Below are some records. Print all of them exactly as they appear.

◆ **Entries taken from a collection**
((

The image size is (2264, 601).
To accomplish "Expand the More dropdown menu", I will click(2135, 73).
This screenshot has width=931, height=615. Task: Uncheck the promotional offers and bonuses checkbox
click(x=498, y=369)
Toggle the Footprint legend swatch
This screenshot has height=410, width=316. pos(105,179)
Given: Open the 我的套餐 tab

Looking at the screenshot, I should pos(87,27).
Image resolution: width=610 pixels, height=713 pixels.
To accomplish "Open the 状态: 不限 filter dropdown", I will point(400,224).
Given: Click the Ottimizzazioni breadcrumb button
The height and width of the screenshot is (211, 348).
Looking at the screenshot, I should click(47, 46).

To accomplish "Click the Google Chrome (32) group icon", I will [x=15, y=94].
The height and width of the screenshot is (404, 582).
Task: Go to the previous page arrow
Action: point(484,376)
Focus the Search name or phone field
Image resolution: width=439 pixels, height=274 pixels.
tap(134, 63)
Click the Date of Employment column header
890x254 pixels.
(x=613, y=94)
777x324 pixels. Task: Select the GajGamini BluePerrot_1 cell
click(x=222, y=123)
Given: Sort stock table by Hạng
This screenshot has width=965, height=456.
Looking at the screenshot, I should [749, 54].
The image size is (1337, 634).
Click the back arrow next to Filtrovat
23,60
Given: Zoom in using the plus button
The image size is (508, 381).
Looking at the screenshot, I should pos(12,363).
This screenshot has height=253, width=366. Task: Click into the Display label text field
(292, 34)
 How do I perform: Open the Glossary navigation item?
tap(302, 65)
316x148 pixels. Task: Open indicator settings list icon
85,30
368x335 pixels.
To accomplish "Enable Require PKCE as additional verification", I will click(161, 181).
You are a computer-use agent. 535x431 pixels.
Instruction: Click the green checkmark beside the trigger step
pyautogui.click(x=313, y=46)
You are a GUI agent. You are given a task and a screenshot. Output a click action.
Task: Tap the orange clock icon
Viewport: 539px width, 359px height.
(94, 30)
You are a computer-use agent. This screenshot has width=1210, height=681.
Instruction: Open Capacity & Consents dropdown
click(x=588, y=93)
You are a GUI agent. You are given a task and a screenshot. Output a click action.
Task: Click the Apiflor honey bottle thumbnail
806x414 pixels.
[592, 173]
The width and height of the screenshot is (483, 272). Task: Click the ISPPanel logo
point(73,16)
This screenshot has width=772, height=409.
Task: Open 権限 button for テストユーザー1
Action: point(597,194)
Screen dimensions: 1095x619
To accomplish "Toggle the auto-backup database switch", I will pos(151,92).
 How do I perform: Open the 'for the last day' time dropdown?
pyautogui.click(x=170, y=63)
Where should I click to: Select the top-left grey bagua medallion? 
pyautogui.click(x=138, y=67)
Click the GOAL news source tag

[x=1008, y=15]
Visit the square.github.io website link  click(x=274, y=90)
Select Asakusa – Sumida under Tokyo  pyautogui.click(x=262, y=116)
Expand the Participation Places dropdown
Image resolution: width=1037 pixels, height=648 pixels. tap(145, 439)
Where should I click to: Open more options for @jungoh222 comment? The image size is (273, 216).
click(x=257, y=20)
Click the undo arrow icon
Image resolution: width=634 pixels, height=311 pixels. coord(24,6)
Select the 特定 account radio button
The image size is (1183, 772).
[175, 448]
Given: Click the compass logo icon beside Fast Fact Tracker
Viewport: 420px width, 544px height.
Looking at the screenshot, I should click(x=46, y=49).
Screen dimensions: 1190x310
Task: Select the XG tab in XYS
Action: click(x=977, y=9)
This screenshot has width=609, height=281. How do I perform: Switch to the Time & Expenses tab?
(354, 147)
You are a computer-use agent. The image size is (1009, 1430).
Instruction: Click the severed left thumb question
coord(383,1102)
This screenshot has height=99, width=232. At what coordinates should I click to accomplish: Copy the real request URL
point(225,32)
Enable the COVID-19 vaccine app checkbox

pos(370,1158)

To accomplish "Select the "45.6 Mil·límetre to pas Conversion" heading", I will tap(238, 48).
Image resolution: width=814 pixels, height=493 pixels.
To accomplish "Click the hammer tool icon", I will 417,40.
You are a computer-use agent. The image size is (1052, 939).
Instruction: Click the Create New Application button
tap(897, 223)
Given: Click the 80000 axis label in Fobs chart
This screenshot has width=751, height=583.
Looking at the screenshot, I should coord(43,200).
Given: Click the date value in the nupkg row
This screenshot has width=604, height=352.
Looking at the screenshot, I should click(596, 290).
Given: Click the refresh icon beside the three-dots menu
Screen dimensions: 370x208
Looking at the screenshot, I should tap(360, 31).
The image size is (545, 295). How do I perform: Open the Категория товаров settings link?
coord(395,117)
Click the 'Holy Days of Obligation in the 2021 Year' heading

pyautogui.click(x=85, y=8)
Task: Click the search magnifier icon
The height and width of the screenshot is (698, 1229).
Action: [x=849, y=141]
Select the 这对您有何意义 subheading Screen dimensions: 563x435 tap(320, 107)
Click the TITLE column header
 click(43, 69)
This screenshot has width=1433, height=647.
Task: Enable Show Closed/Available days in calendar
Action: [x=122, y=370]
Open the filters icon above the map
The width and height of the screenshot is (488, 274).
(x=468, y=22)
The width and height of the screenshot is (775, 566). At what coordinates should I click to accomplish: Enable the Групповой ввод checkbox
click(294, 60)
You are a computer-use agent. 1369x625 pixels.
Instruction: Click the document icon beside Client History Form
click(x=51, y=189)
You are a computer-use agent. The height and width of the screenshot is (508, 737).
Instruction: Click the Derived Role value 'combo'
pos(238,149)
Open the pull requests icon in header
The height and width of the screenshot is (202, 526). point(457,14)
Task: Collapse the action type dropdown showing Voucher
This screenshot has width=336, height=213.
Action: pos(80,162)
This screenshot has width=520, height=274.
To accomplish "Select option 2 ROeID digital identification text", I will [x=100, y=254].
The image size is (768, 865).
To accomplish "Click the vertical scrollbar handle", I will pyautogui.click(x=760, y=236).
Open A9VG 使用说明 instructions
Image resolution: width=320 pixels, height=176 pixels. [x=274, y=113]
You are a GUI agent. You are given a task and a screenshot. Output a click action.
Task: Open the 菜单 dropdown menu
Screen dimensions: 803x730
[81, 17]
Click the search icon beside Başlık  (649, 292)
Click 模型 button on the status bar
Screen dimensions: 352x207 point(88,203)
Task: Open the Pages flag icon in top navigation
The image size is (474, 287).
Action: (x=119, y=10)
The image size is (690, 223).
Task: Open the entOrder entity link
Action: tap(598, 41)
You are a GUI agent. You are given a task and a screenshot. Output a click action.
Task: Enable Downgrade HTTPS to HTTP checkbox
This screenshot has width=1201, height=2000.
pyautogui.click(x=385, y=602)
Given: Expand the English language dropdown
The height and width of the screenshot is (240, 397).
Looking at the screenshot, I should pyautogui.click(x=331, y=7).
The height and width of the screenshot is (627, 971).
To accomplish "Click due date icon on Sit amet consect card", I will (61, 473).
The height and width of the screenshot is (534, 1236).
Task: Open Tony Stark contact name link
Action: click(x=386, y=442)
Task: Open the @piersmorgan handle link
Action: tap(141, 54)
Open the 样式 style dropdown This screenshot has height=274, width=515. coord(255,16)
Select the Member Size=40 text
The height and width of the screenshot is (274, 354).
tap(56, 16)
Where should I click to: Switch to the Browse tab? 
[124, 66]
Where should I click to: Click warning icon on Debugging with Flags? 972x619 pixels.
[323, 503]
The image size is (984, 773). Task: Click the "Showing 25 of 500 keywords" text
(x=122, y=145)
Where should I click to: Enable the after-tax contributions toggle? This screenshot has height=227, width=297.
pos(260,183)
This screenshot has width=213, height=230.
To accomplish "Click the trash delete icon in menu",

))

◆ **Task result**
The image size is (2264, 601).
To accomplish "Expand the More dropdown menu", I will click(2135, 73).
This screenshot has width=931, height=615. Task: Uncheck the promotional offers and bonuses checkbox
click(x=498, y=369)
Toggle the Footprint legend swatch
This screenshot has height=410, width=316. pos(105,179)
Given: Open the 我的套餐 tab

Looking at the screenshot, I should pos(87,27).
Image resolution: width=610 pixels, height=713 pixels.
To accomplish "Open the 状态: 不限 filter dropdown", I will point(400,224).
Given: Click the Ottimizzazioni breadcrumb button
The height and width of the screenshot is (211, 348).
Looking at the screenshot, I should click(47, 46).

To accomplish "Click the Google Chrome (32) group icon", I will [x=15, y=94].
The height and width of the screenshot is (404, 582).
Task: Go to the previous page arrow
Action: point(484,376)
Focus the Search name or phone field
Image resolution: width=439 pixels, height=274 pixels.
tap(134, 63)
Click the Date of Employment column header
890x254 pixels.
(x=613, y=94)
777x324 pixels. Task: Select the GajGamini BluePerrot_1 cell
click(x=222, y=123)
Given: Sort stock table by Hạng
This screenshot has width=965, height=456.
Looking at the screenshot, I should [749, 54].
The image size is (1337, 634).
Click the back arrow next to Filtrovat
23,60
Given: Zoom in using the plus button
The image size is (508, 381).
Looking at the screenshot, I should pos(12,363).
This screenshot has height=253, width=366. Task: Click into the Display label text field
(292, 34)
 How do I perform: Open the Glossary navigation item?
tap(302, 65)
316x148 pixels. Task: Open indicator settings list icon
85,30
368x335 pixels.
To accomplish "Enable Require PKCE as additional verification", I will click(161, 181).
You are a computer-use agent. 535x431 pixels.
Instruction: Click the green checkmark beside the trigger step
pyautogui.click(x=313, y=46)
You are a GUI agent. You are given a task and a screenshot. Output a click action.
Task: Tap the orange clock icon
Viewport: 539px width, 359px height.
(94, 30)
You are a computer-use agent. This screenshot has width=1210, height=681.
Instruction: Open Capacity & Consents dropdown
click(x=588, y=93)
You are a GUI agent. You are given a task and a screenshot. Output a click action.
Task: Click the Apiflor honey bottle thumbnail
806x414 pixels.
[592, 173]
The width and height of the screenshot is (483, 272). Task: Click the ISPPanel logo
point(73,16)
This screenshot has width=772, height=409.
Task: Open 権限 button for テストユーザー1
Action: point(597,194)
Screen dimensions: 1095x619
To accomplish "Toggle the auto-backup database switch", I will pos(151,92).
 How do I perform: Open the 'for the last day' time dropdown?
pyautogui.click(x=170, y=63)
Where should I click to: Select the top-left grey bagua medallion? 
pyautogui.click(x=138, y=67)
Click the GOAL news source tag

[x=1008, y=15]
Visit the square.github.io website link  click(x=274, y=90)
Select Asakusa – Sumida under Tokyo  pyautogui.click(x=262, y=116)
Expand the Participation Places dropdown
Image resolution: width=1037 pixels, height=648 pixels. tap(145, 439)
Where should I click to: Open more options for @jungoh222 comment? The image size is (273, 216).
click(x=257, y=20)
Click the undo arrow icon
Image resolution: width=634 pixels, height=311 pixels. coord(24,6)
Select the 特定 account radio button
The image size is (1183, 772).
[175, 448]
Given: Click the compass logo icon beside Fast Fact Tracker
Viewport: 420px width, 544px height.
Looking at the screenshot, I should click(x=46, y=49).
Screen dimensions: 1190x310
Task: Select the XG tab in XYS
Action: click(x=977, y=9)
This screenshot has width=609, height=281. How do I perform: Switch to the Time & Expenses tab?
(354, 147)
You are a computer-use agent. The image size is (1009, 1430).
Instruction: Click the severed left thumb question
coord(383,1102)
This screenshot has height=99, width=232. At what coordinates should I click to accomplish: Copy the real request URL
point(225,32)
Enable the COVID-19 vaccine app checkbox

pos(370,1158)

To accomplish "Select the "45.6 Mil·límetre to pas Conversion" heading", I will tap(238, 48).
Image resolution: width=814 pixels, height=493 pixels.
To accomplish "Click the hammer tool icon", I will 417,40.
You are a computer-use agent. The image size is (1052, 939).
Instruction: Click the Create New Application button
tap(897, 223)
Given: Click the 80000 axis label in Fobs chart
This screenshot has width=751, height=583.
Looking at the screenshot, I should coord(43,200).
Given: Click the date value in the nupkg row
This screenshot has width=604, height=352.
Looking at the screenshot, I should click(596, 290).
Given: Click the refresh icon beside the three-dots menu
Screen dimensions: 370x208
Looking at the screenshot, I should tap(360, 31).
The image size is (545, 295). How do I perform: Open the Категория товаров settings link?
coord(395,117)
Click the 'Holy Days of Obligation in the 2021 Year' heading

pyautogui.click(x=85, y=8)
Task: Click the search magnifier icon
The height and width of the screenshot is (698, 1229).
Action: [x=849, y=141]
Select the 这对您有何意义 subheading Screen dimensions: 563x435 tap(320, 107)
Click the TITLE column header
 click(43, 69)
This screenshot has width=1433, height=647.
Task: Enable Show Closed/Available days in calendar
Action: [x=122, y=370]
Open the filters icon above the map
The width and height of the screenshot is (488, 274).
(x=468, y=22)
The width and height of the screenshot is (775, 566). At what coordinates should I click to accomplish: Enable the Групповой ввод checkbox
click(294, 60)
You are a computer-use agent. 1369x625 pixels.
Instruction: Click the document icon beside Client History Form
click(x=51, y=189)
You are a computer-use agent. The height and width of the screenshot is (508, 737).
Instruction: Click the Derived Role value 'combo'
pos(238,149)
Open the pull requests icon in header
The height and width of the screenshot is (202, 526). point(457,14)
Task: Collapse the action type dropdown showing Voucher
This screenshot has width=336, height=213.
Action: pos(80,162)
This screenshot has width=520, height=274.
To accomplish "Select option 2 ROeID digital identification text", I will [x=100, y=254].
The image size is (768, 865).
To accomplish "Click the vertical scrollbar handle", I will pyautogui.click(x=760, y=236).
Open A9VG 使用说明 instructions
Image resolution: width=320 pixels, height=176 pixels. [x=274, y=113]
You are a GUI agent. You are given a task and a screenshot. Output a click action.
Task: Open the 菜单 dropdown menu
Screen dimensions: 803x730
[81, 17]
Click the search icon beside Başlık  (649, 292)
Click 模型 button on the status bar
Screen dimensions: 352x207 point(88,203)
Task: Open the Pages flag icon in top navigation
The image size is (474, 287).
Action: (x=119, y=10)
The image size is (690, 223).
Task: Open the entOrder entity link
Action: tap(598, 41)
You are a GUI agent. You are given a task and a screenshot. Output a click action.
Task: Enable Downgrade HTTPS to HTTP checkbox
This screenshot has width=1201, height=2000.
pyautogui.click(x=385, y=602)
Given: Expand the English language dropdown
The height and width of the screenshot is (240, 397).
Looking at the screenshot, I should pyautogui.click(x=331, y=7).
The height and width of the screenshot is (627, 971).
To accomplish "Click due date icon on Sit amet consect card", I will (61, 473).
The height and width of the screenshot is (534, 1236).
Task: Open Tony Stark contact name link
Action: click(x=386, y=442)
Task: Open the @piersmorgan handle link
Action: tap(141, 54)
Open the 样式 style dropdown This screenshot has height=274, width=515. coord(255,16)
Select the Member Size=40 text
The height and width of the screenshot is (274, 354).
tap(56, 16)
Where should I click to: Switch to the Browse tab? 
[124, 66]
Where should I click to: Click warning icon on Debugging with Flags? 972x619 pixels.
[323, 503]
The image size is (984, 773). Task: Click the "Showing 25 of 500 keywords" text
(x=122, y=145)
Where should I click to: Enable the after-tax contributions toggle? This screenshot has height=227, width=297.
pos(260,183)
This screenshot has width=213, height=230.
To accomplish "Click the trash delete icon in menu",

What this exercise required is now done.